- _SELECTED PASSAGE_:
—————
KA Featured Report | Ruby Wood

DPhil Ruby Wood presenting at the 26th International Conference on Medical Image Computing and Computer Assisted Intervention (MICCAI).

Ruby Wood (2020 DPhil Health Data Science) writes:

Earlier this year, my research paper was accepted by the 26th International Conference on Medical Image Computing and Computer Assisted Intervention (MICCAI), despite an acceptance rate of only ~30%. Not only was my paper accepted for publication as part of the conference proceedings, but it was also selected for a prestigious oral presentation at the conference, on top of the standard poster presentation for all accepted papers.

Thanks to the Keble Association Study Grant, I was able to attend this conference in Vancouver to present my research, both in poster and oral format. This gave me the opportunity to share and discuss with others, which provided me with some valuable insights and will no doubt guide the future direction of my work. In addition, Vancouver was absolutely beautiful!

Thanks to the Keble Association Study Grant, I was able to attend this conference in Vancouver to present my research, both in poster and oral format

I am now a final year DPhil student at Keble College, based in the Big Data Institute (up the hill) in the Health Data Science Centre for Doctoral Training (CDT). My research is on Artificial Intelligence (AI) for medical imaging, specifically looking into how we can predict a colorectal cancer patient’s response to radiotherapy treatment from digital images of their pre-treatment tissue biopsy, using deep learning to do so. Using AI in this situation can help avoid the need for expensive gene sequencing, by using the routinely taken biopsy to help guide patient treatment. This work will hopefully one day inform patient stratification in clinical trials, as well as potentially aiding clinicians in making cancer patient treatment decisions.

At the MICCAI conference, I presented our approach, which focuses on contextualising these ‘black box’ model predictions, providing some level of understanding and interpretability into our AI model. We do this by predicting and visualising other informative factors related to colorectal cancer across the heterogenous tissue sample, which both oncologists and pathologists will understand, therefore aiding communication between specialist clinicians.

For my talk, I had the largest audience I have ever had, which, of course, made me a little nervous, but mostly endowed in me a sense of excitement at this wonderful opportunity to share my research with colleagues from across the world. For the talk, Women in MICCAI gave me an Honourable Mention for the Best Oral Presentation award, so a successful conference all round I would say.
—————
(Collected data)

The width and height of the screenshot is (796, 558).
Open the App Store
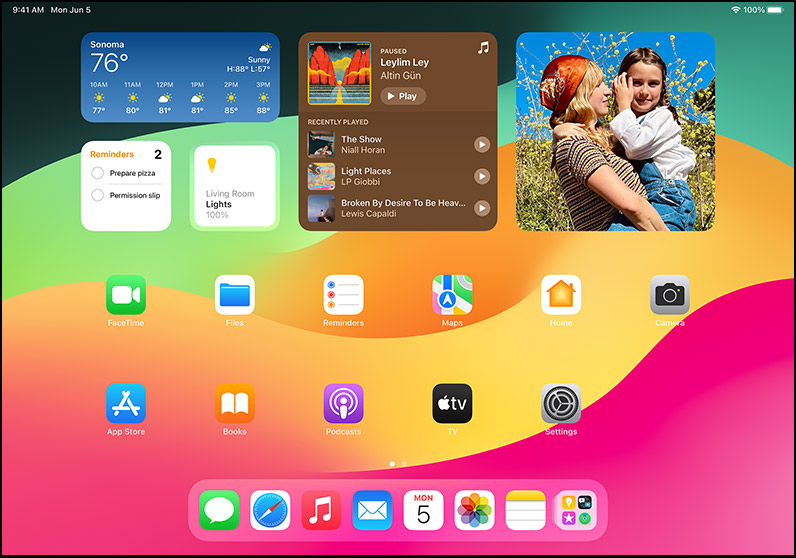click(x=126, y=404)
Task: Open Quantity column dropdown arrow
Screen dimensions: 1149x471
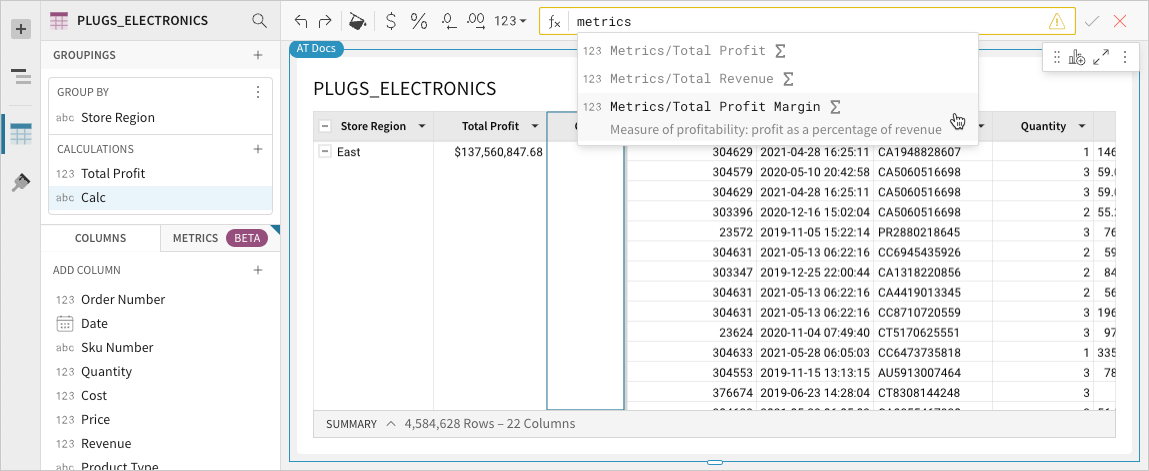Action: pyautogui.click(x=1080, y=127)
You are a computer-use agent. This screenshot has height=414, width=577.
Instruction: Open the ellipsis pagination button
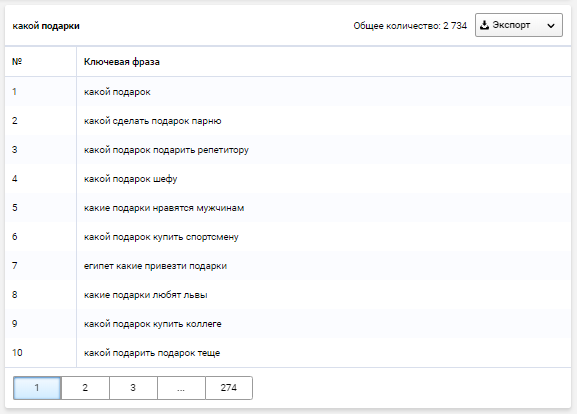pos(181,388)
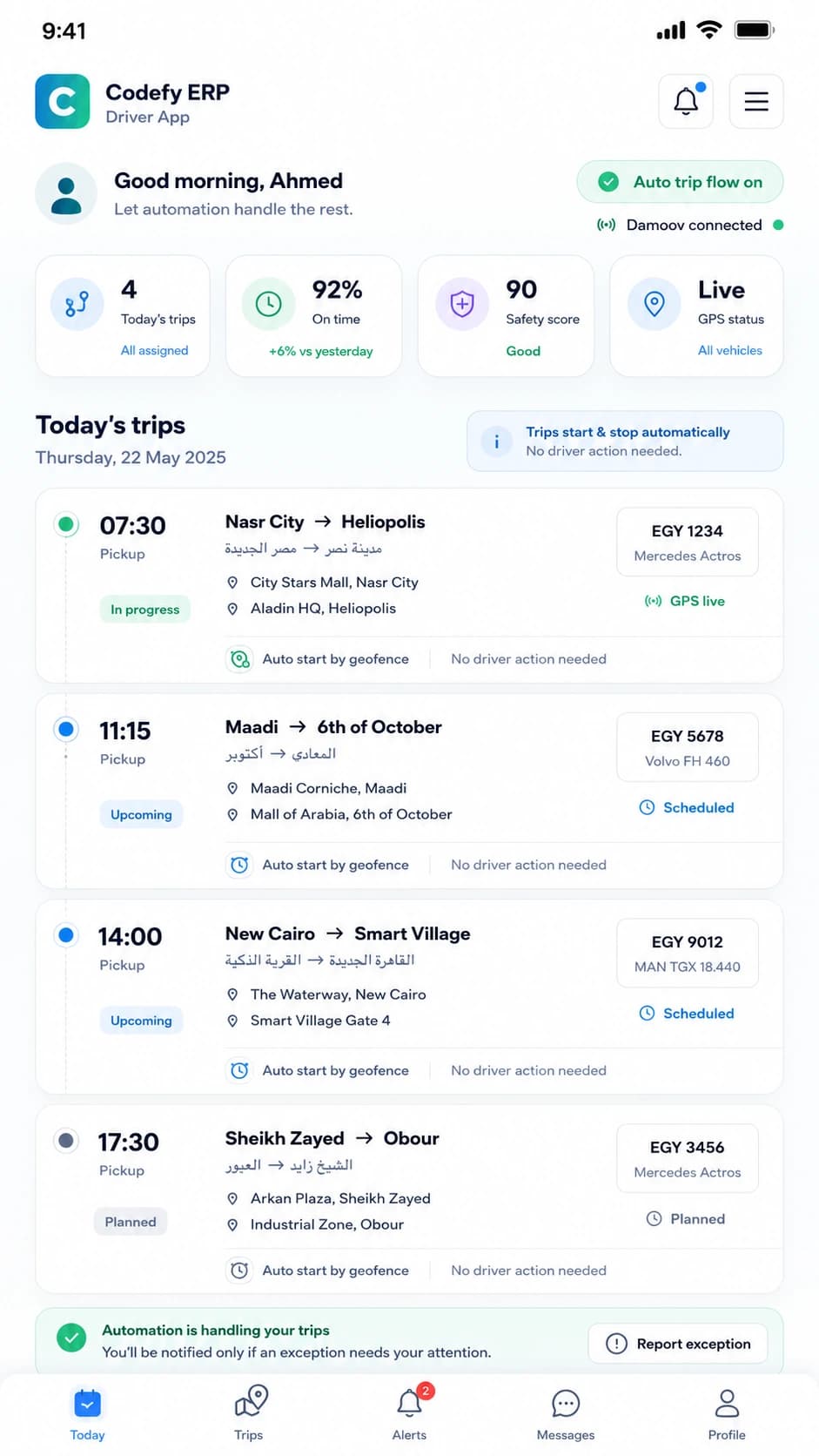The image size is (819, 1456).
Task: Tap the Today's trips route icon
Action: click(x=77, y=304)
—————
- _YOUR INSTRUCTIONS_: According to the featured report, what did Women in MICCAI award for the talk? The items come from a source separate from the featured report.

- _EXERCISE RESULT_: An Honourable Mention for the Best Oral Presentation award.